* Assigned task 1:
Rewrite the passage on ketamine sedation from "Officials in both" to "people they’ve restrained.", substituting "oxygen deprivation" for "hypoxia".
* Assigned task 2:
Pick up the passage on ketamine sedation after its final sentence and carry it forward.

* Study text:
*** Block opens ***
Both men testified in favor of the bill during hearings and both have filed lawsuits alleging wrongful sedation.
“I woke up in the ICU,” McKnight told KUNC of his incident in 2019. “Several doctors told me they saved my life and that I was, like, pretty much dead.”
“I woke up in a chair, sitting up, in a room,” Axtell said of his incident in 2020, adding he has struggled psychologically.
Officials in both jurisdictions have repeatedly declined to comment, citing ongoing litigation.
Ketamine sedations around the state included complications about 17% of the time. The most common complication was hypoxia, a potentially life-threatening lack of oxygen.
These issues and others led Herod and Rep. Yadira Caraveo, a pediatrician, to co-sponsor the bill.
In April, Herod told the House Judiciary Committee that multiple videos show officers pushing to use ketamine on people they’ve restrained.
“We have seen time and time again that that direction is happening,” Herod told lawmakers. “And we have heard I have heard privately from folks who practice in the field that they do not feel like they have the ability to tell a law enforcement officer, ‘No.’”
Groups for first responders, including the County Sheriffs of Colorado, testified against the current bill. Arapahoe County Sheriff Tyler Brown said police, paramedics and doctors have been training for years to identify severely agitated people and sedate them quickly with ketamine to get them to care.
*** Block closes ***
* Data records:
*** Block opens ***
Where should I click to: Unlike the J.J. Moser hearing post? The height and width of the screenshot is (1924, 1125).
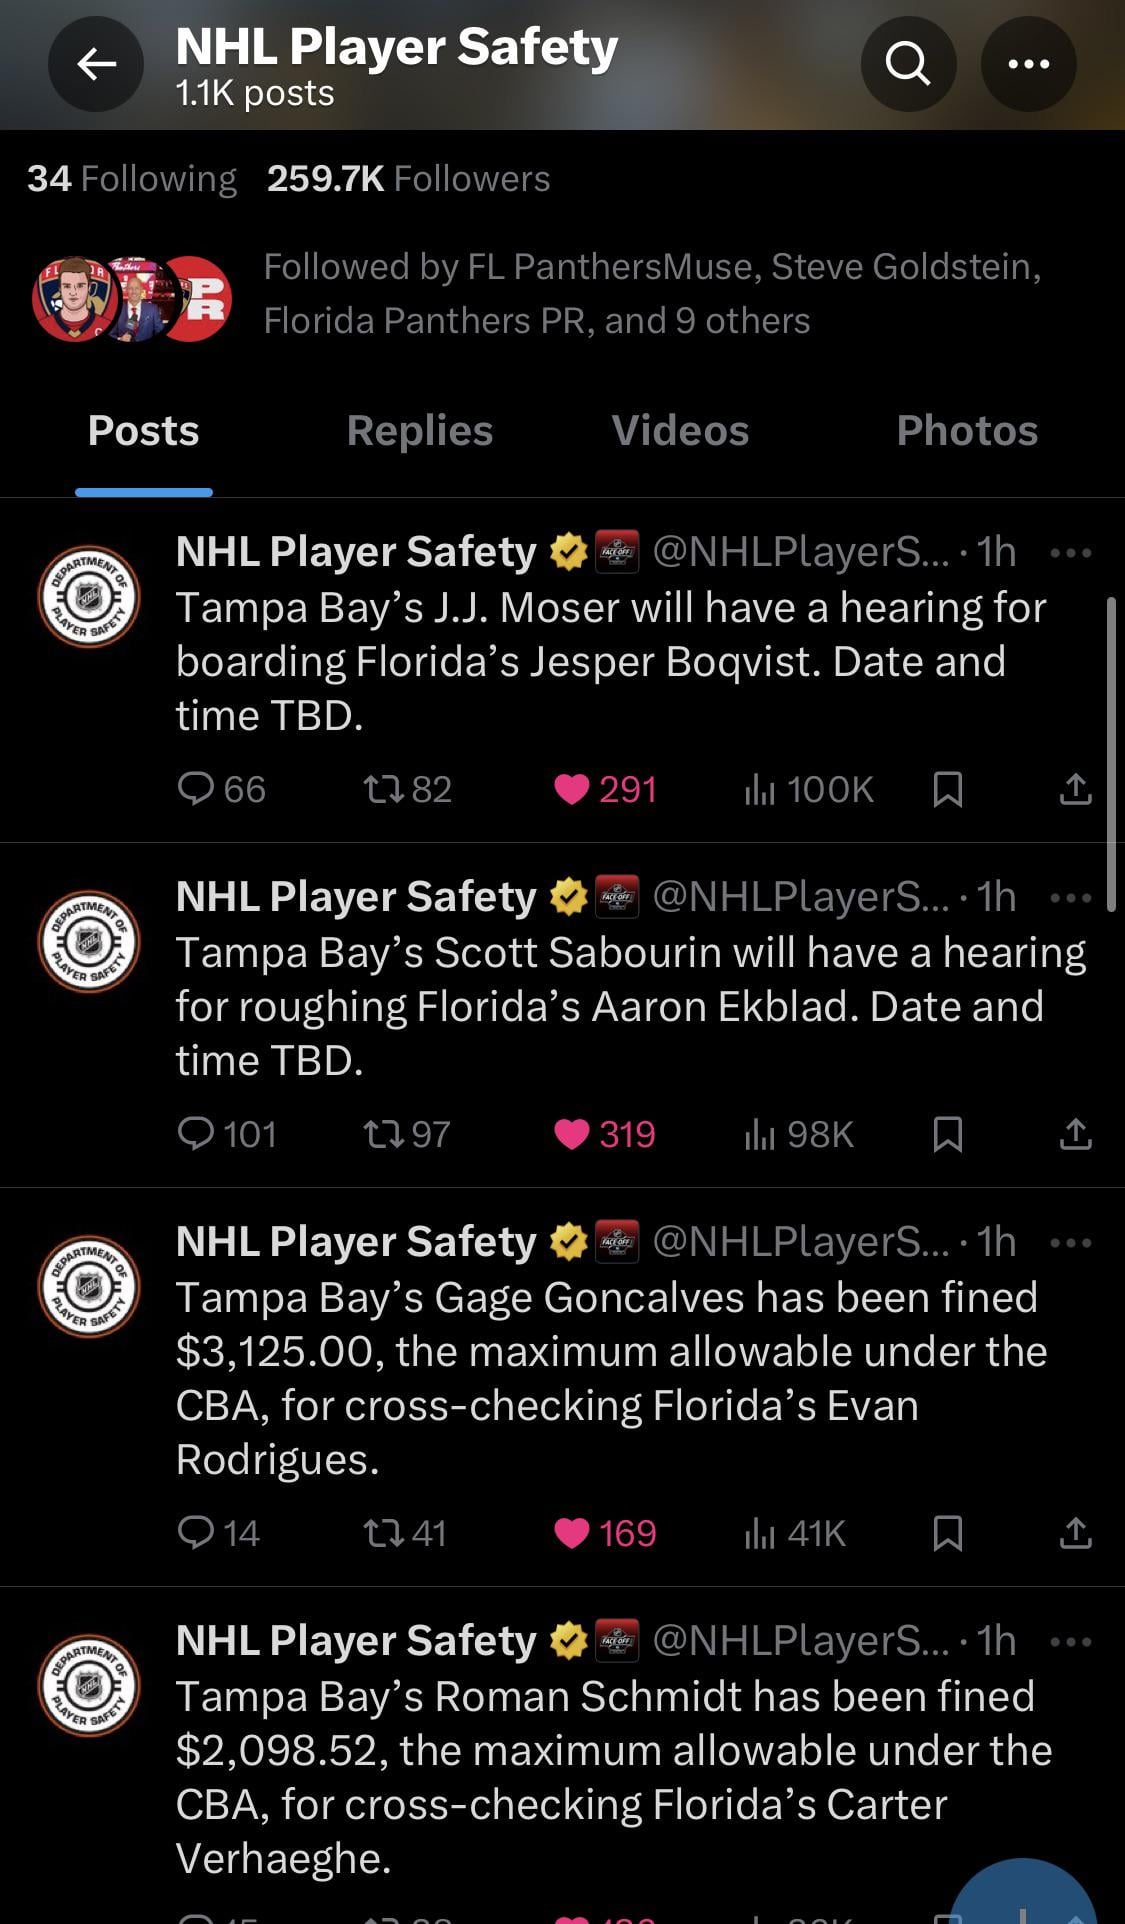(572, 790)
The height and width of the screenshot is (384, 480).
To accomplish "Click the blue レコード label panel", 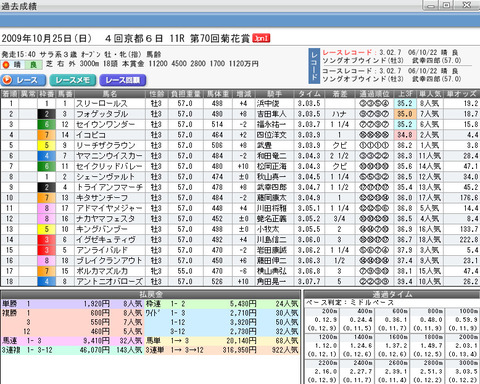I will 314,66.
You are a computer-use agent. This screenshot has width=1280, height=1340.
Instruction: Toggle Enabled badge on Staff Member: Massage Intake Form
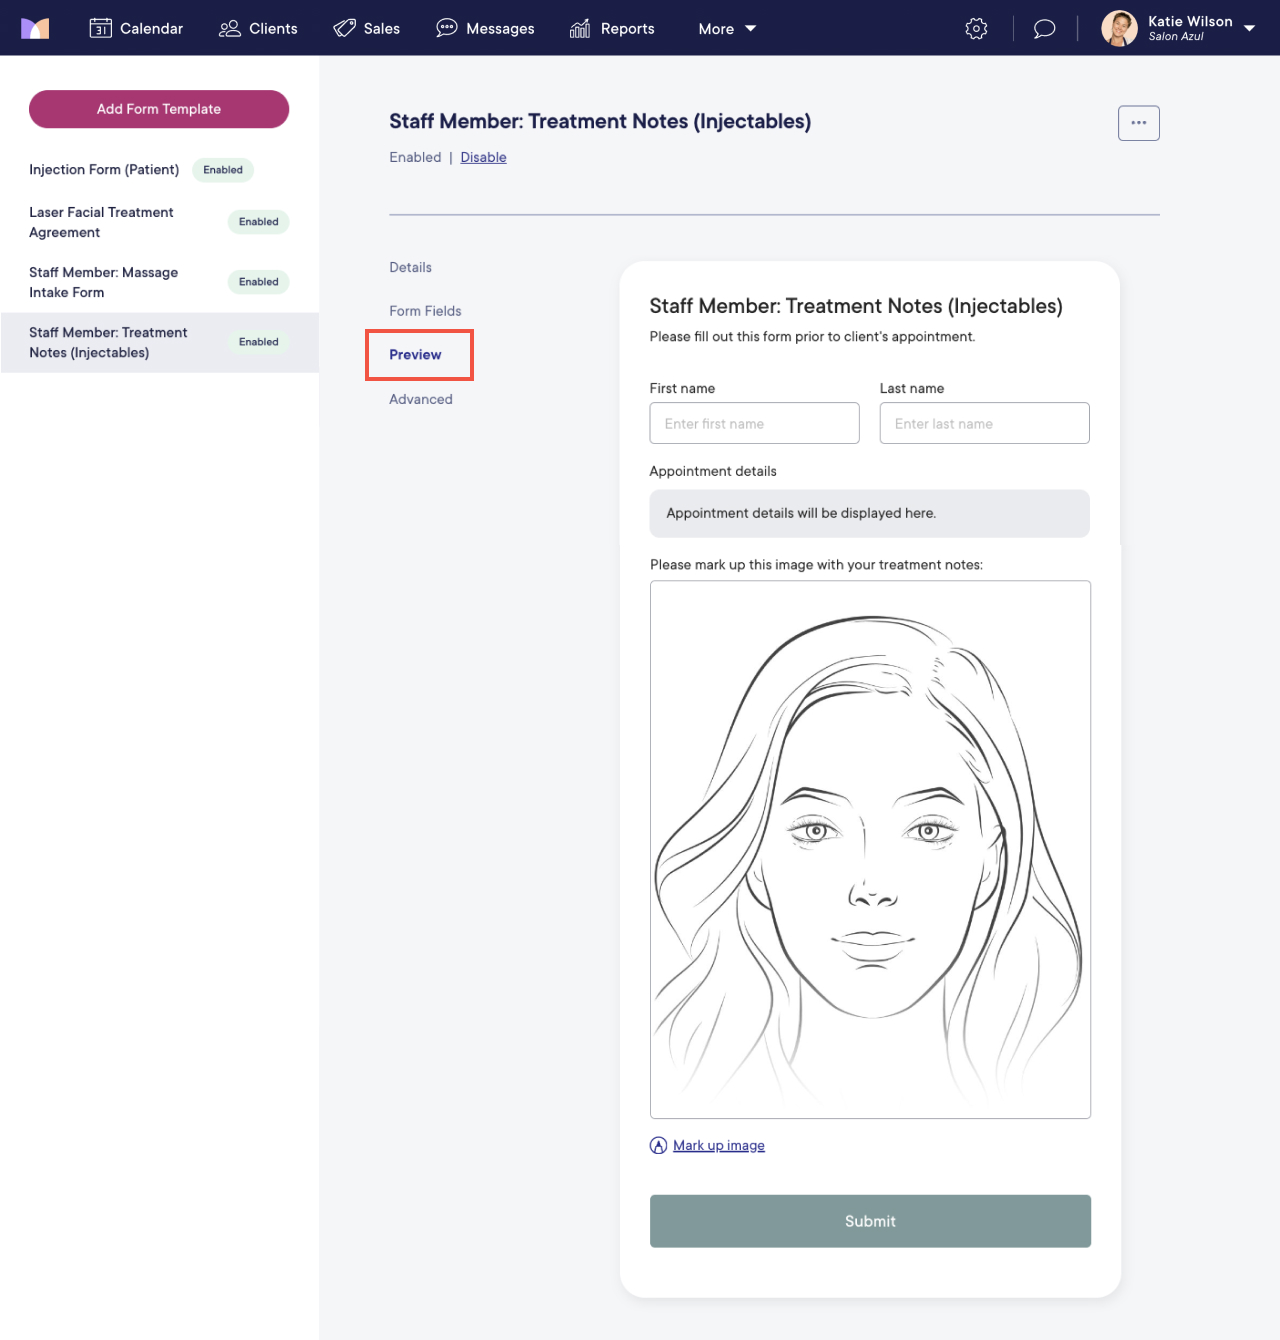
*** Block closes ***
* Written response 1:
Officials in both jurisdictions have repeatedly declined to comment, citing ongoing litigation.
Ketamine sedations around the state included complications about 17% of the time. The most common complication was oxygen deprivation, a potentially life-threatening lack of oxygen.
These issues and others led Herod and Rep. Yadira Caraveo, a pediatrician, to co-sponsor the bill.
In April, Herod told the House Judiciary Committee that multiple videos show officers pushing to use ketamine on people they’ve restrained.

* Written response 2:
“In my testimony to the House committee that was hearing the bill is that if we're not trained in it, we shouldn't be demanding that it be administered,” Brown told KUNC. “But we need to be able to share the information with the professionals so that they can have all of that laid out in front of them to help in their determination.”
He said regardless of the bill, officers should not direct paramedics to use ketamine, but that they need to be able to talk with medics about what’s going on with people who are in an emergent crisis because police are often the first on the scene.
The Colorado Association of Chiefs of Police and the Colorado Fraternal Order of Police are also among groups that opposed the bill and on Thursday issued a joint statement with county sheriffs.
“House Bill 1251 is unprecedented and potentially dangerous legislation that will chill critical communication among first responders and hurt patient care,” the statement said. “If signed into law, House Bill 1251 may prevent or hinder law enforcement from providing all necessary information to EMS for fear that sharing such information may later be perceived as “directing” EMS’ actions, and result in criminal charges against the officer.”
Supporters said the bill contains a provision that officers “may provide critical medical information or any other pertinent information about the individual or the scene of the emergency that may assist the EMS provider's assessment of the need to administer ketamine.”
Another provision in the bill requires officers to intervene and stop their fellow officers if they witness one attempting to influence a paramedic to unduly use ketamine on a person. If they fail to do so, it is considered a misdemeanor crime.
The bill also would require EMS providers who feel officers wrongly influenced them to use ketamine to confidentially report such incidents to the Colorado Peace Officer Standards and Training Board. If there is a determination of wrongdoing, an officer can lose their certification.
The bill also requires that if people are going to be sedated, that EMS personnel either weigh them or that two trained personnel agree on an estimation of a person’s weight. The independent report in Aurora found that Elijah McClain had been given a dose that grossly overestimated his weight.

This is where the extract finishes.